* What to do *
Write down the lines exactly as they appear, from the one that contains "At what coordinates should I click to accomplish: Open" through the final line of the records, so that both ends are kept and no pictures come along.

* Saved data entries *
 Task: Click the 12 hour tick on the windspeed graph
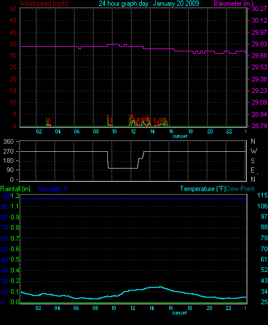(133, 132)
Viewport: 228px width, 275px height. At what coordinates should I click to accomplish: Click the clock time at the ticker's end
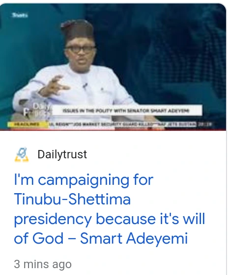(205, 124)
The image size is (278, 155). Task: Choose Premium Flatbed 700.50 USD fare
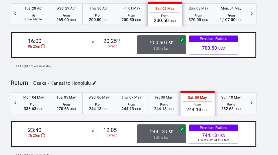214,45
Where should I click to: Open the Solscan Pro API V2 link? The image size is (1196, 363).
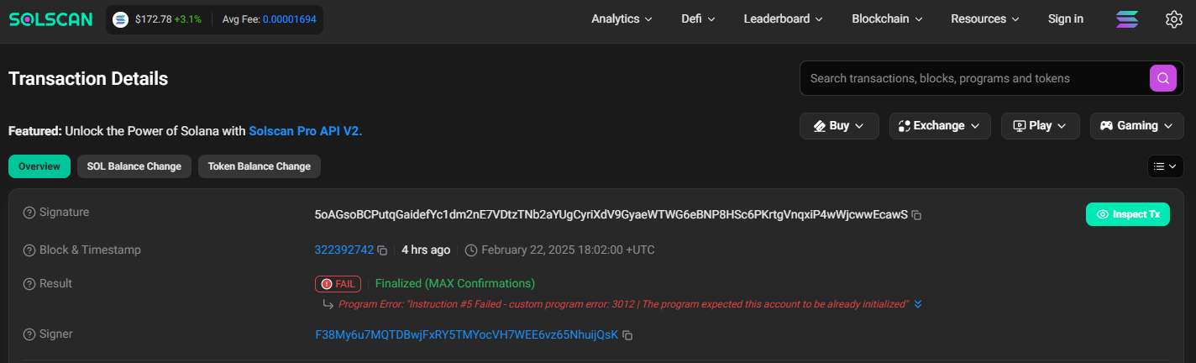point(305,131)
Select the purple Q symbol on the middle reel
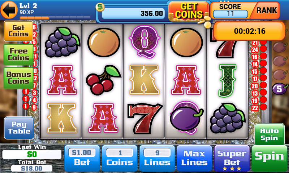The width and height of the screenshot is (289, 173). (x=145, y=41)
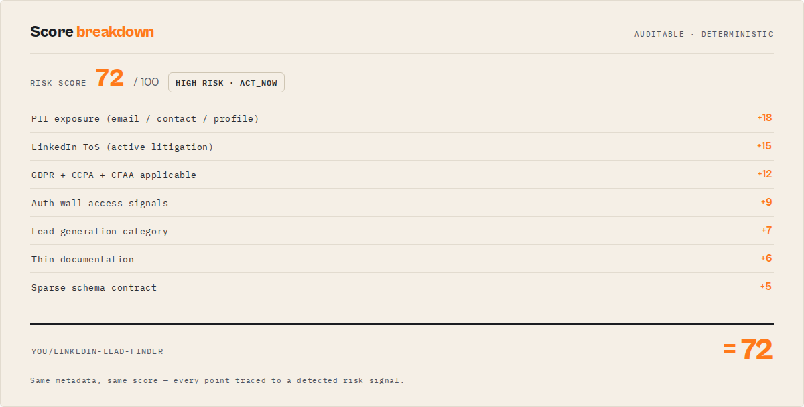Screen dimensions: 804x407
Task: Click the large 72 risk score number
Action: (109, 78)
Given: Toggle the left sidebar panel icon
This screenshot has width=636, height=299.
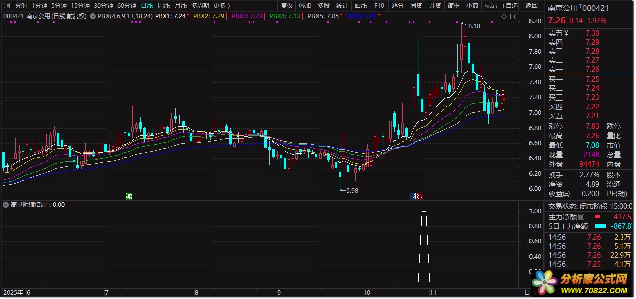Looking at the screenshot, I should [x=6, y=6].
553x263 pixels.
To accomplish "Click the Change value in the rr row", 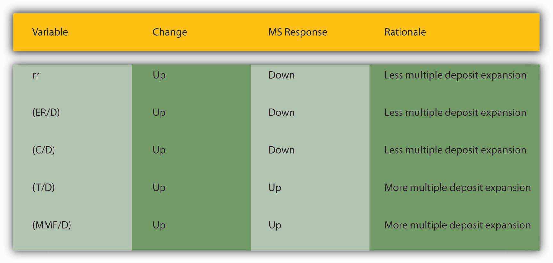I will pyautogui.click(x=159, y=75).
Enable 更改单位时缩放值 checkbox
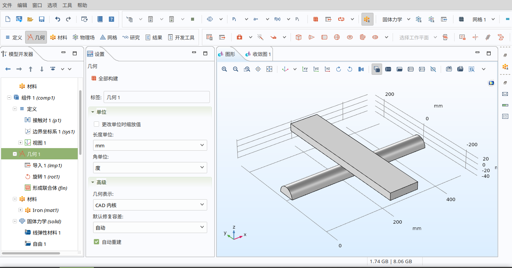 (96, 124)
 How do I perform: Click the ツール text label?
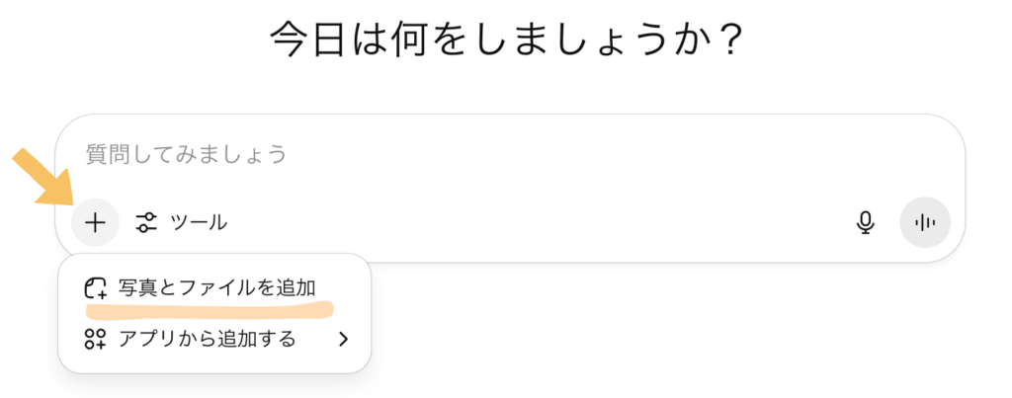(x=199, y=222)
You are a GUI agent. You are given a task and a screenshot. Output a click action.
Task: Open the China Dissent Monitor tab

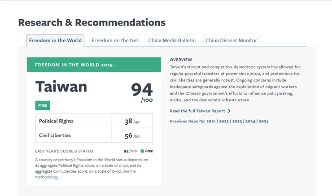click(231, 40)
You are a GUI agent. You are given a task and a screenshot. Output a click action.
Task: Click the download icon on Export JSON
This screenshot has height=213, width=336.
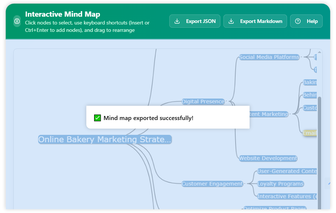(x=177, y=21)
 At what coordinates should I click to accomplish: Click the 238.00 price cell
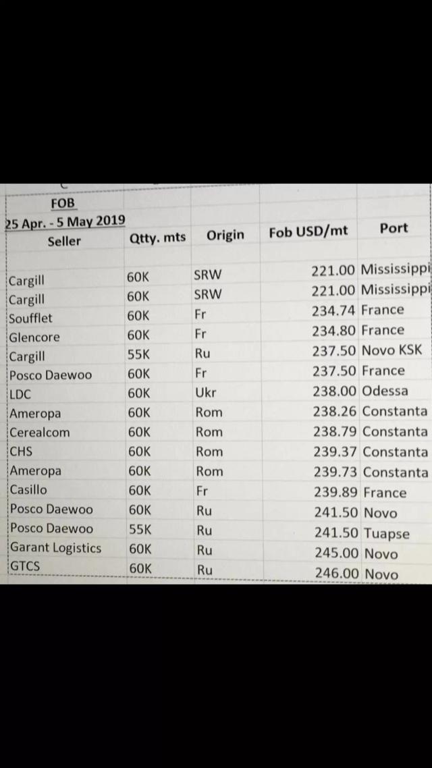click(x=333, y=391)
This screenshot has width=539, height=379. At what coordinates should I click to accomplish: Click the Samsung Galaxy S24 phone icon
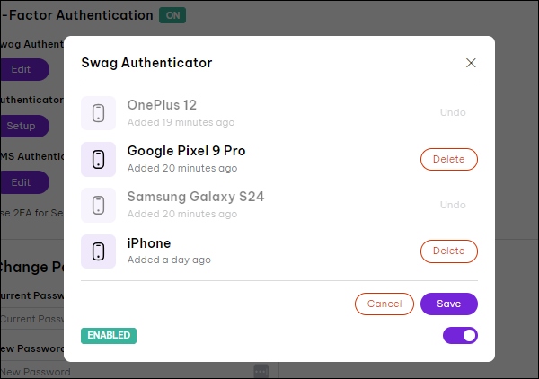point(98,206)
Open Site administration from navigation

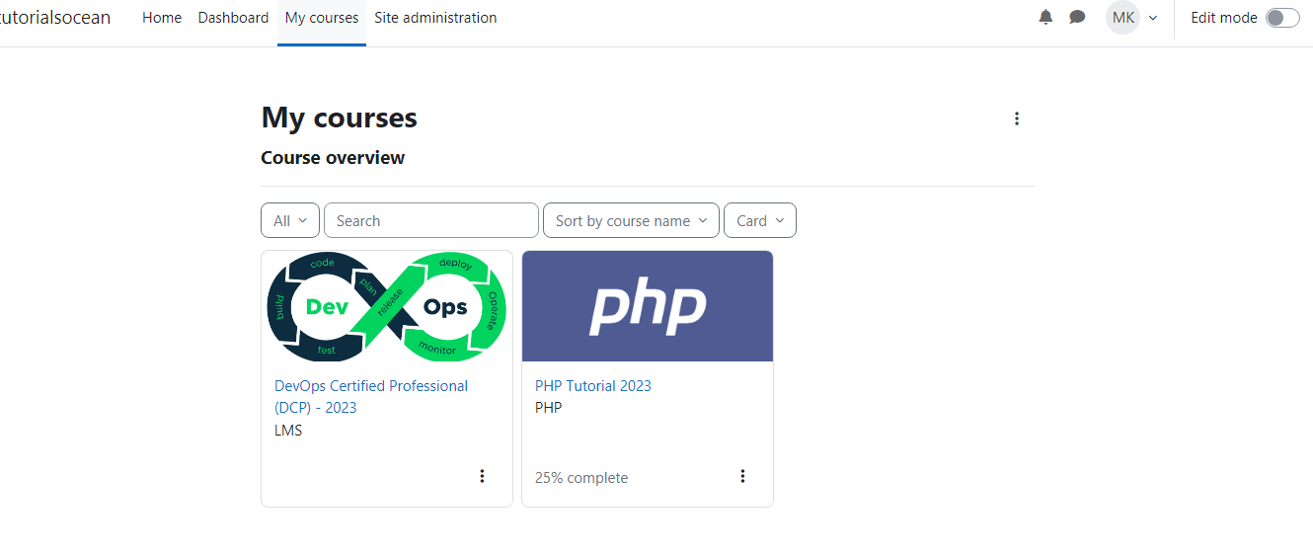(x=435, y=18)
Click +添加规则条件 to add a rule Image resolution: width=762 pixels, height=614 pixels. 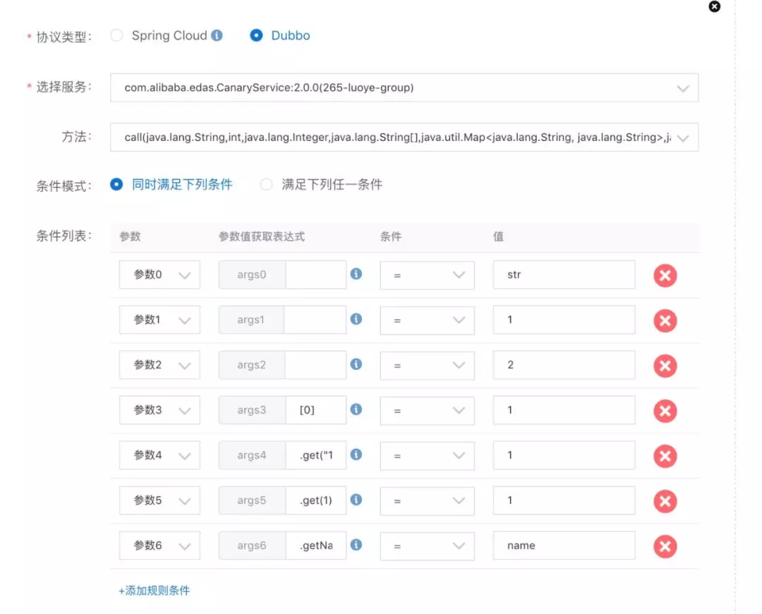coord(154,591)
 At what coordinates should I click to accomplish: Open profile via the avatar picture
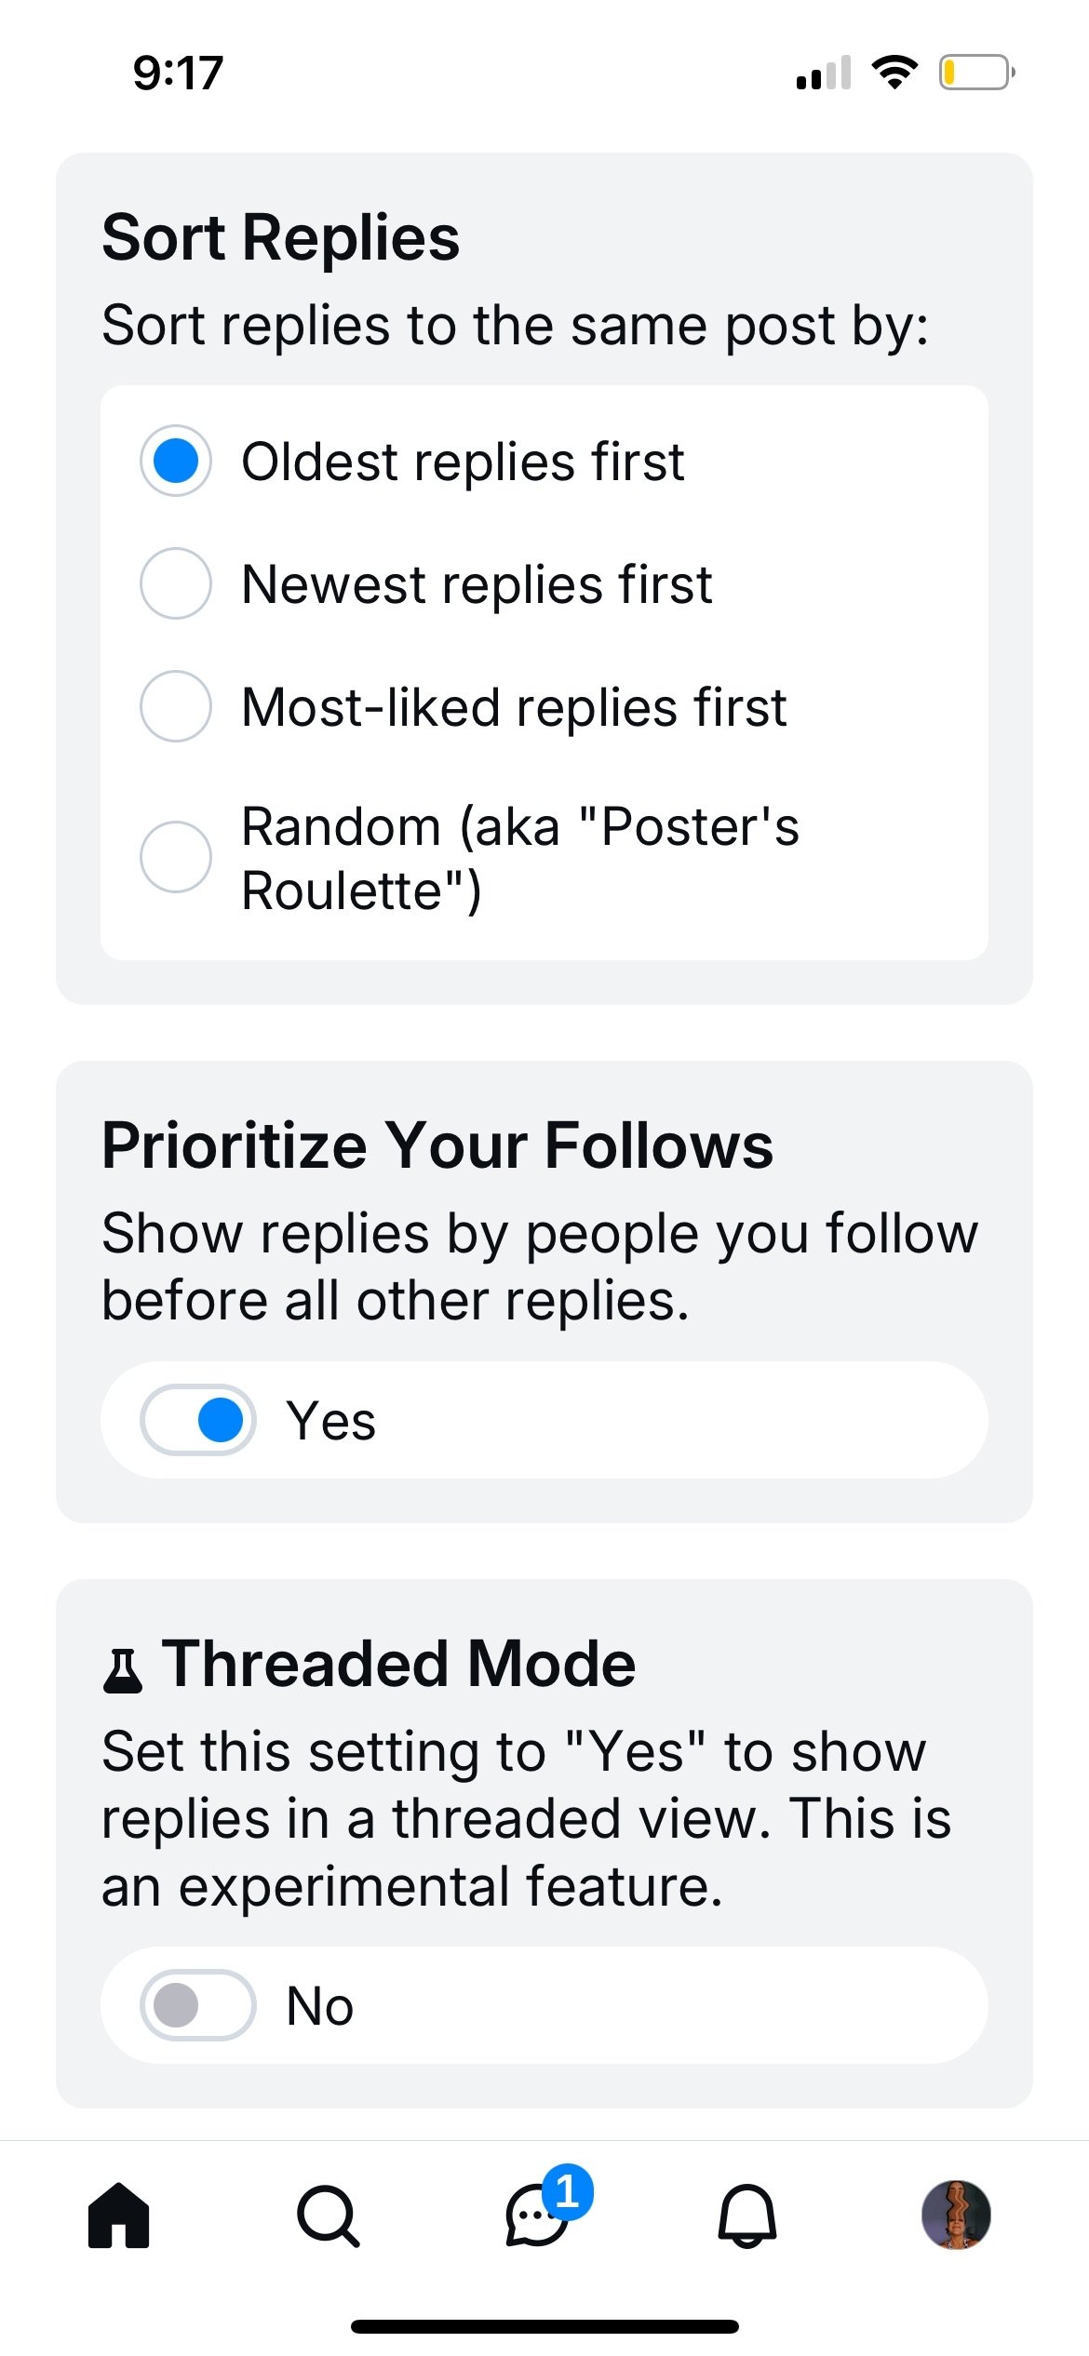tap(955, 2215)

* Task answer *
 At what coordinates should I click to accomplish: Open profile via the avatar picture
tap(955, 2215)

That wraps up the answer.